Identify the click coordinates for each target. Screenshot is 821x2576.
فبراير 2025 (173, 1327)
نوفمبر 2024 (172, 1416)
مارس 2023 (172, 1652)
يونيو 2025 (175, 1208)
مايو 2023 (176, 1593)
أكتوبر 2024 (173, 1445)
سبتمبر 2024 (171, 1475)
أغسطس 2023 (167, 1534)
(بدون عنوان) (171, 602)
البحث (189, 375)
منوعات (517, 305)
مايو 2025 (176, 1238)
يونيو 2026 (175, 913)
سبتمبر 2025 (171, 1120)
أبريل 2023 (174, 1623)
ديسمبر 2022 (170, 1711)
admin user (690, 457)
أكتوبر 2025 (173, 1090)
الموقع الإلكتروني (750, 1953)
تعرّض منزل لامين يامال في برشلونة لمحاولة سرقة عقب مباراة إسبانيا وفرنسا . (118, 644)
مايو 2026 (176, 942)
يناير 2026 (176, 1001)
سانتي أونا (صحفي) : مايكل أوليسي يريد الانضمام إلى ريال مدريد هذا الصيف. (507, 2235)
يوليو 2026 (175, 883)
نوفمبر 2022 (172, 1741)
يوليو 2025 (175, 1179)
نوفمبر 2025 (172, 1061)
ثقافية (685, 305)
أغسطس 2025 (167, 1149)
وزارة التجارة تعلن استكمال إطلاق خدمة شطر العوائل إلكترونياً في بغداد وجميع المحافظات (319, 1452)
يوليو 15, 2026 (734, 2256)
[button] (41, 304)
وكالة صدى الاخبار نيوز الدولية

■ AIM OF THE EXERCISE
Please copy each record shown above exactly.

■ TASK RESULT
Identify the click coordinates for each target. Screenshot is 821x2576.
فبراير 2025 (173, 1327)
نوفمبر 2024 (172, 1416)
مارس 2023 (172, 1652)
يونيو 2025 (175, 1208)
مايو 2023 (176, 1593)
أكتوبر 2024 (173, 1445)
سبتمبر 2024 (171, 1475)
أغسطس 2023 (167, 1534)
(بدون عنوان) (171, 602)
البحث (189, 375)
منوعات (517, 305)
مايو 2025 (176, 1238)
يونيو 2026 (175, 913)
سبتمبر 2025 (171, 1120)
أبريل 2023 (174, 1623)
ديسمبر 2022 (170, 1711)
admin user (690, 457)
أكتوبر 2025 (173, 1090)
الموقع الإلكتروني (750, 1953)
تعرّض منزل لامين يامال في برشلونة لمحاولة سرقة عقب مباراة إسبانيا وفرنسا . (118, 644)
مايو 2026 (176, 942)
يناير 2026 (176, 1001)
سانتي أونا (صحفي) : مايكل أوليسي يريد الانضمام إلى ريال مدريد هذا الصيف. (507, 2235)
يوليو 2026 (175, 883)
نوفمبر 2022 (172, 1741)
يوليو 2025 (175, 1179)
نوفمبر 2025 (172, 1061)
ثقافية (685, 305)
أغسطس 2025 (167, 1149)
وزارة التجارة تعلن استكمال إطلاق خدمة شطر العوائل إلكترونياً في بغداد وجميع المحافظات (319, 1452)
يوليو 15, 2026 (734, 2256)
[button] (41, 304)
وكالة صدى الاخبار نيوز الدولية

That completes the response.